As she is at an age when many young people seek answers and wonder at the world around them she is courageously expressing without fear the sentiment of much of the youth of today, to have a voice.
Greta Thunberg has been invited and encouraged to use her voice with the freedom she is privileged with because she can.
Climate change rallies by the brave determined young students last year proves there is youth who will be heard other than to quieten down and to be seen and not heard.
Glenda Evans, Dudley
We're not helping our children
While happily "road mapping" to gift hundreds of millions of dollars to fossil fuel industries, the Morrison government will not countenance "putting a (tax) price on carbon".
If not from taxes, from where will these rivers of government largesse emanate?

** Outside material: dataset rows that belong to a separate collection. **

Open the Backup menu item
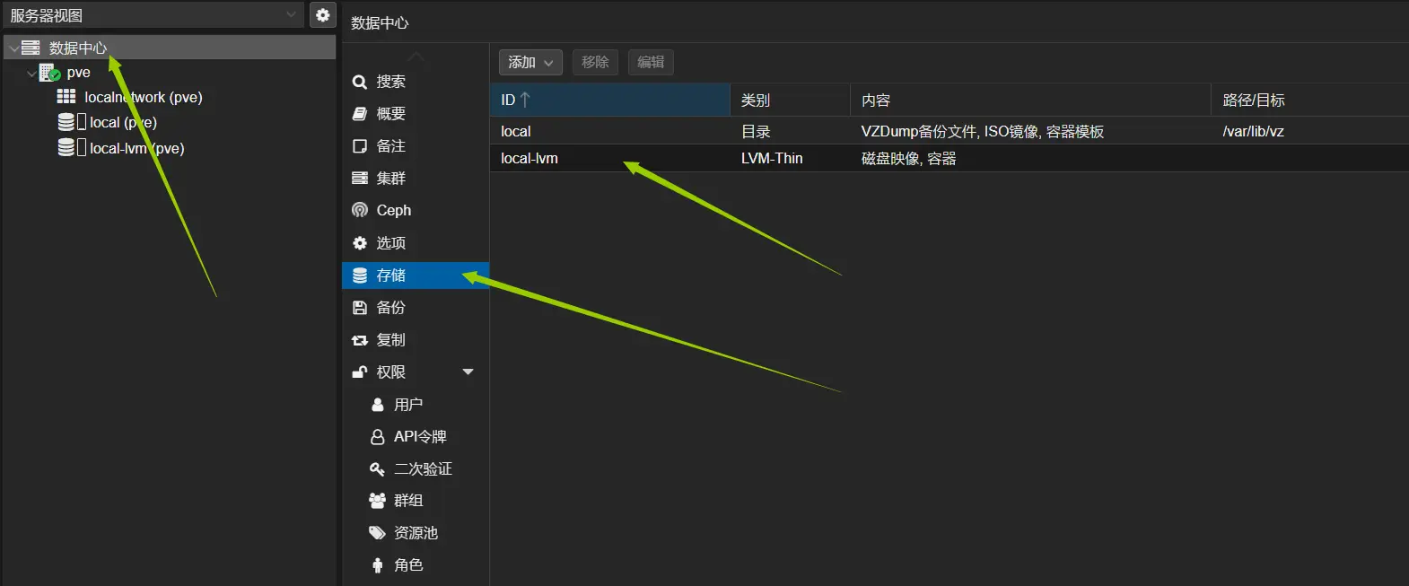The width and height of the screenshot is (1409, 586). coord(390,308)
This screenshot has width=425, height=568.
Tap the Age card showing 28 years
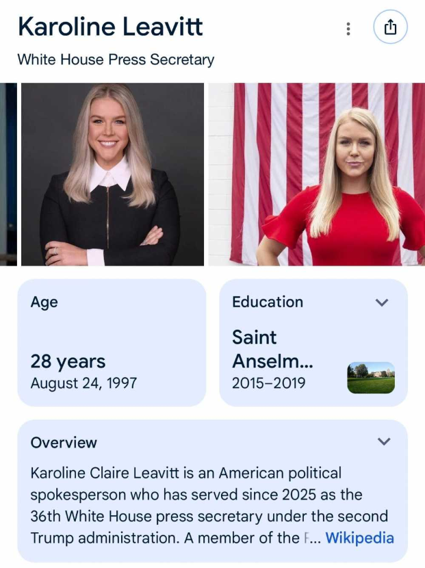coord(112,343)
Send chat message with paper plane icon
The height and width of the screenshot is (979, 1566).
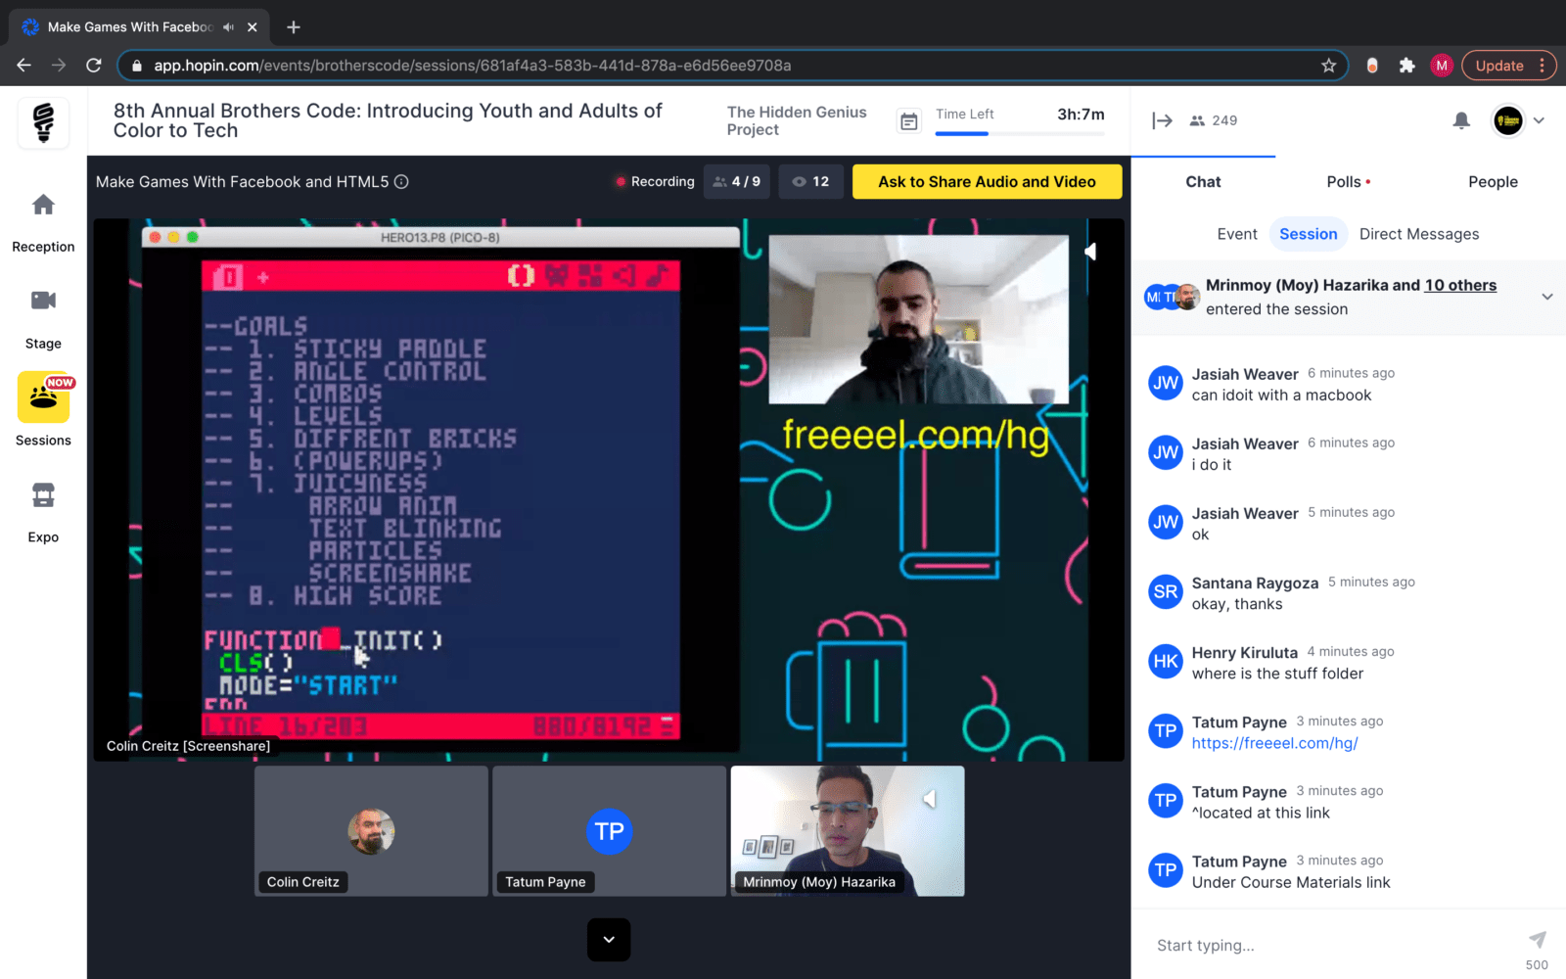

Our back-to-business-as-usual government has not learnt anything from climate-induced increases in catastrophic droughts and bushfires. Sadly these subsidies will not reduce carbon emissions significantly or benefit our kids' future.
Martin Frohlich, Adamstown Heights
I want to add my voice of outrage in support of the other angry, old, privileged white men on these pages about Greta being invited to that meeting thingy. For starters she's a child and she's female. How will the lass ever learn to cook, sew and iron if she's always at these conferences? Surely our conservative hero, self-confessed "stable genius", Donald Trump should have been invited. His no-nonsense, ignore-the-science attitude is what humankind needs now. We need more ray lamps and injected bleach to fix this pandemic, not the contributions of an informed, influential, passionate young girl.
John Arnold, Anna Bay
"Bus trial postponed, could be shortened" (Herald, 25/5). I am very confused as to the 11-seat driverless bus Newcastle Council purchased. The article refers to the capacity of the vehicle and that it will require a "chaperone" under state law to be onboard at all times who can take control of the vehicle. So why doesn't it just have a driver? Can someone from council or Keolis Downer "please explain?"
John Fear, Newcastle East
Scott Morrison's way out of debt is on the backs of the poor pensioners and unemployed when he needs to learn marketing and how to talk to people. Josh can go back and do maths and talk about borders, Dutton should be thrown in detention.
Craig Budden, Hamilton
The words of Ann Williams on "nurses can't be replaced" (Letters, 25/5) are oh so poignant! Too often the role of the nurse is diminished. Current COVID-19 times, in particular, show their central role caring for people 24/7. Nurses do not perform menial duties and robots can never replace them. Thank you Ann for speaking up on the behalf of nurses.
Isabel Higgins, Valentine
Can the federal and state governments please put the NRL back in their place? Who do they think they are telling us when crowds will be back? Arrogance at its best.
Bruce Cook, Adamstown
John Cooper (Short Takes, 25/5), how can the cartoonists give the Libs a break when they provide some much material?
Daryl Frost, Eleebana
Seven years of Liberal government and only $3 billion cut from TAFE and training! Hang on everyone, it's ScoMo to the rescue with his JobMaker program announcement!
Mac Maguire, Charlestown
The Federal Government has made a $60 billion miscalculation of the cost of the jobs package and now claims this is good news. I trust we will never again see the conservatives claiming they are better money managers.